Problema:
Responda com base no texto em estudo:
1. Qual antifúngico foi usado para tratar os ratos infectados?
2. Que estruturas os neutrófilos produzem quando começam a explodir?
3. Qual citocina estava elevada nos ratos infectados?

Texto em estudo:
--------------------------------------------------

Quando a equipe infectou ratos com cepas de Candida albicans retiradas de pacientes com Covid gravemente afetados, descobriu-se que os ratos geraram um aumento de anticorpos fúngicos e neutrófilos. E quando trataram esses ratos infectados com o antifúngico comum fluconazol, o número desses neutrófilos induzidos por fungos diminuiu, assim como a quantidade de anticorpos fúngicos. Isso indicou que a proliferação desses fungos ajudou a causar o aumento no número de neutrófilos, sendo que o próprio coronavírus iniciou o processo.
Os neutrófilos são uma parte importante do sistema imunológico, diz Iliev, mas uma atividade excessiva pode levar a uma inflamação prolongada que é característica da Covid. “Os neutrófilos continuam chegando porque acham que há inflamação e infecção”, adiciona. “Basicamente, eles começam a explodir para produzir estruturas chamadas de armadilhas extracelulares de neutrófilos – que, ao invés de ajudar, na verdade pioram a doença.”
E o impacto desse crescimento fúngico não acabou assim que a Covid dos pacientes regrediu. Ao analisar novamente amostras de sangue dos pacientes com Covid grave e compará-las com amostras de controles saudáveis, os cientistas descobriram que as células-tronco que criaram esses neutrófilos se adaptaram especificamente para atacar fungos. Essas células-tronco permaneceram ativas muito tempo após a infecção inicial, mesmo depois que os níveis de anticorpos fúngicos e neutrófilos diminuíram – basicamente preparando o corpo para responder drasticamente a uma futura ameaça fúngica. Neste estágio, não está claro se isso seria útil ou problemático para os pacientes – é plausível que os corpos dos pacientes possam estar preparados para reagir exageradamente a outras infecções fúngicas no futuro.
Havia uma questão final que intrigava Iliev e seus colegas. Como, então, os fungos alojados no intestino causaram mudanças drásticas no sistema imunológico localizado em outro lugar – até nas células-tronco? Para responder a essa pergunta, os cientistas procuraram moléculas sinalizadoras, conhecidas como citocinas. Eles perceberam que uma dessas, chamada IL6, estava elevada nos ratos infectados, juntamente com os neutrófilos e anticorpos fúngicos elevados. Quando a equipe bloqueou a IL6, tanto os neutrófilos quanto os anticorpos fúngicos diminuíram em quantidade. “Talvez o mediador aqui seja uma citocina induzida pelos fungos”, diz Iliev, sugerindo que esses são potencialmente sinais de alguma comunicação através do corpo que inicia todos esses processos.

--------------------------------------------------

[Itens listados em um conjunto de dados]
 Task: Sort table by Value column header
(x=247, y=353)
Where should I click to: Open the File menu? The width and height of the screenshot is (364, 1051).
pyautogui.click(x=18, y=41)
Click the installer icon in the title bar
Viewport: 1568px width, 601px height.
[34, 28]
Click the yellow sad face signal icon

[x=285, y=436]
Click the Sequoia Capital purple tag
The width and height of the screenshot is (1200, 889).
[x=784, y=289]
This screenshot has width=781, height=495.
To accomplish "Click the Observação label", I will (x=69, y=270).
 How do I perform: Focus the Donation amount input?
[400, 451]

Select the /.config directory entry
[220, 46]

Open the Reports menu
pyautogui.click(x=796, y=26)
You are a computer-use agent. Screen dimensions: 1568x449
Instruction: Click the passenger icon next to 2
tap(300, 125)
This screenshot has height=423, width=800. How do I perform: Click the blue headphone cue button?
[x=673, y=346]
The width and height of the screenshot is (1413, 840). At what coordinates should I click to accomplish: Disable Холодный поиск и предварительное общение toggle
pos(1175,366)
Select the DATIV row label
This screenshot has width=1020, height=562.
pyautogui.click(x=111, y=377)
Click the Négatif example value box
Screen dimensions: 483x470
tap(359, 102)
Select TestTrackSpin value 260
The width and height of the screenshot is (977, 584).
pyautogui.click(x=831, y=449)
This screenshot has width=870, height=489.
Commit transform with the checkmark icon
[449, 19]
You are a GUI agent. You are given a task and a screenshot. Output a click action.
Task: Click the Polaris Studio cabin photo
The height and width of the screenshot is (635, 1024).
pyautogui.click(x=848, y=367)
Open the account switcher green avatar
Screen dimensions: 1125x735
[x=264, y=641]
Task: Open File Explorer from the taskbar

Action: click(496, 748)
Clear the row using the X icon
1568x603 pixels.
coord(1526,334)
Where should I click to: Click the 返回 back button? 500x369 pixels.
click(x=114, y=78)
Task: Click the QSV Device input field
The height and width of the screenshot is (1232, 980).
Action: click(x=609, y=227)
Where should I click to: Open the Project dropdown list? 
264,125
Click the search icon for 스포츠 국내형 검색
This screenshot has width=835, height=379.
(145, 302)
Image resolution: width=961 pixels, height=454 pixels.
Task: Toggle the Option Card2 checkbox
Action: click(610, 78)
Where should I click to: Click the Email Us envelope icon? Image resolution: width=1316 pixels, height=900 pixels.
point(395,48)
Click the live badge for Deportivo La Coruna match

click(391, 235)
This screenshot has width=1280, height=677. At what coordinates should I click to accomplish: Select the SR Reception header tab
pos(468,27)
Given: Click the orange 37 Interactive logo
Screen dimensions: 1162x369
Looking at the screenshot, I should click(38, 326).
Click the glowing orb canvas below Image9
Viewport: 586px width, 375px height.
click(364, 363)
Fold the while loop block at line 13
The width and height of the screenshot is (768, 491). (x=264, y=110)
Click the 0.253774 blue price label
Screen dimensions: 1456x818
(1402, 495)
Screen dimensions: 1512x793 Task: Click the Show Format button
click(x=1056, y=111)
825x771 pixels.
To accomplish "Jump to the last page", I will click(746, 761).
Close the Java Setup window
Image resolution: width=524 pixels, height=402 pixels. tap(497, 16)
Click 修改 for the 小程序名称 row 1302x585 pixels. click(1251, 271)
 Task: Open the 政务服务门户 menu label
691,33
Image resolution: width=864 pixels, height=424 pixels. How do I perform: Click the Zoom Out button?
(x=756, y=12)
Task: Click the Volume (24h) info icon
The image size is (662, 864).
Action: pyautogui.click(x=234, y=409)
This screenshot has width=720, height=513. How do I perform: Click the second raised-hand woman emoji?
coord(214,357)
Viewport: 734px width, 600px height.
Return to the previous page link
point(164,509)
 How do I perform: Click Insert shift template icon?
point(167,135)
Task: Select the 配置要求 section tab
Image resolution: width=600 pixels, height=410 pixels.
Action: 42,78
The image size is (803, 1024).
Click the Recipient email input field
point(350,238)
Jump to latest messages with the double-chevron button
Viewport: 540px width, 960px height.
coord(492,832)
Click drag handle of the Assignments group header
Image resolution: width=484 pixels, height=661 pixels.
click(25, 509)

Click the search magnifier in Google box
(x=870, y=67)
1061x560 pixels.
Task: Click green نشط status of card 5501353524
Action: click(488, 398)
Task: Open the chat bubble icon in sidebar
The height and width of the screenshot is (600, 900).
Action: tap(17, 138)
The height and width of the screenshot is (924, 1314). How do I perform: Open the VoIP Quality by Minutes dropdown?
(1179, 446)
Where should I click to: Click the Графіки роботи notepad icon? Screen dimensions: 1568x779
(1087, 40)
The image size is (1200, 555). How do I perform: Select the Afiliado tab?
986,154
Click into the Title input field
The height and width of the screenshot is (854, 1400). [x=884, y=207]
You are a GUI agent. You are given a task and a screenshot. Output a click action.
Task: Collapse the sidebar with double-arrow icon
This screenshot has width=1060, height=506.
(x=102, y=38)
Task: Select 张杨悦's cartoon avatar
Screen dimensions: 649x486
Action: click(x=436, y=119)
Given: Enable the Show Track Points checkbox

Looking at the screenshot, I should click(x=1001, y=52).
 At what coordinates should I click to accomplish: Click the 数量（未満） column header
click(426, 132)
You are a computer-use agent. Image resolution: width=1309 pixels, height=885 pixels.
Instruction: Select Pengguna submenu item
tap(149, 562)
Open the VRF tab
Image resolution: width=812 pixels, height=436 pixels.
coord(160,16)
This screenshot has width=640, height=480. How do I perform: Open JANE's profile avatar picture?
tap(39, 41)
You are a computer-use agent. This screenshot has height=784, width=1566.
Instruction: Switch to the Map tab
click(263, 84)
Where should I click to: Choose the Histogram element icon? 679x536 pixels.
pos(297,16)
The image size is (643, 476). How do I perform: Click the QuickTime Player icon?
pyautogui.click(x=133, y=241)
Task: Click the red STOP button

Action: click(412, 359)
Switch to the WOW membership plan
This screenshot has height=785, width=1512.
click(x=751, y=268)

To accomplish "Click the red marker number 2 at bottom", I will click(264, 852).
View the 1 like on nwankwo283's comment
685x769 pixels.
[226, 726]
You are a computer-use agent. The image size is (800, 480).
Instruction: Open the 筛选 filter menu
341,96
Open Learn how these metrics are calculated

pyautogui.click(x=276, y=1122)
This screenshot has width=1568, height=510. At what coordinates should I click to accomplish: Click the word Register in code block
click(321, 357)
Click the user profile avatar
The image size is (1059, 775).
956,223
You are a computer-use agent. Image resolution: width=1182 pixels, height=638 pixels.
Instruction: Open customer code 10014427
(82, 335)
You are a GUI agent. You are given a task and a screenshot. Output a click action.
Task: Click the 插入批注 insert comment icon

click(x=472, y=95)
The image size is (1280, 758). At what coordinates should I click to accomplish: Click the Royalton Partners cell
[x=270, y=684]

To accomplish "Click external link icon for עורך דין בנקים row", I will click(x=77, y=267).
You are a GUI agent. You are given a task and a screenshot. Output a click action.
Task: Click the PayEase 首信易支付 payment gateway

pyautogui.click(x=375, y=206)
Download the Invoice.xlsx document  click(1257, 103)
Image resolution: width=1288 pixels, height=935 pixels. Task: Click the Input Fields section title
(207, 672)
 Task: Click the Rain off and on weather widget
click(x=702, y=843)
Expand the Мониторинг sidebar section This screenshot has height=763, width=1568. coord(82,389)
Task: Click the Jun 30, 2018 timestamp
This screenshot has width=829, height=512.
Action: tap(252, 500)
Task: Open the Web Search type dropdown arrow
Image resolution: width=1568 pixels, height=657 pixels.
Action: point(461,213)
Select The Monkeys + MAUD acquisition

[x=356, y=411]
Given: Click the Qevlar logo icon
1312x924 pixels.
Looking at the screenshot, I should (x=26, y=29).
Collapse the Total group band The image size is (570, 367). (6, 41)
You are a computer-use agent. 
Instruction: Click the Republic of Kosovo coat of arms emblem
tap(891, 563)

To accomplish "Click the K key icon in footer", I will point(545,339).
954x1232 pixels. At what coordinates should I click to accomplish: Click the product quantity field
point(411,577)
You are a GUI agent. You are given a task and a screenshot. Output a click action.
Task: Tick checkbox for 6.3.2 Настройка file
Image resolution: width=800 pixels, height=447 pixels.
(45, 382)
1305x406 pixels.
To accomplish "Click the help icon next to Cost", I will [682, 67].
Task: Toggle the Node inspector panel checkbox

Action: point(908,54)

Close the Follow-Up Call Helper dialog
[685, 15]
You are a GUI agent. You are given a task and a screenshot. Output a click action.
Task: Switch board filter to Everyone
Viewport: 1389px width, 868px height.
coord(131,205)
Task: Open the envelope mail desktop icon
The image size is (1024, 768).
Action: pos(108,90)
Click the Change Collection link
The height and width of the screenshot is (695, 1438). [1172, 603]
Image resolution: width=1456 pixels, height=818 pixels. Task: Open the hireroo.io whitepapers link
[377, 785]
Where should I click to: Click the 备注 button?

--------------------------------------------------

Sua solução:
1. Fluconazol.
2. Armadilhas extracelulares de neutrófilos.
3. IL6.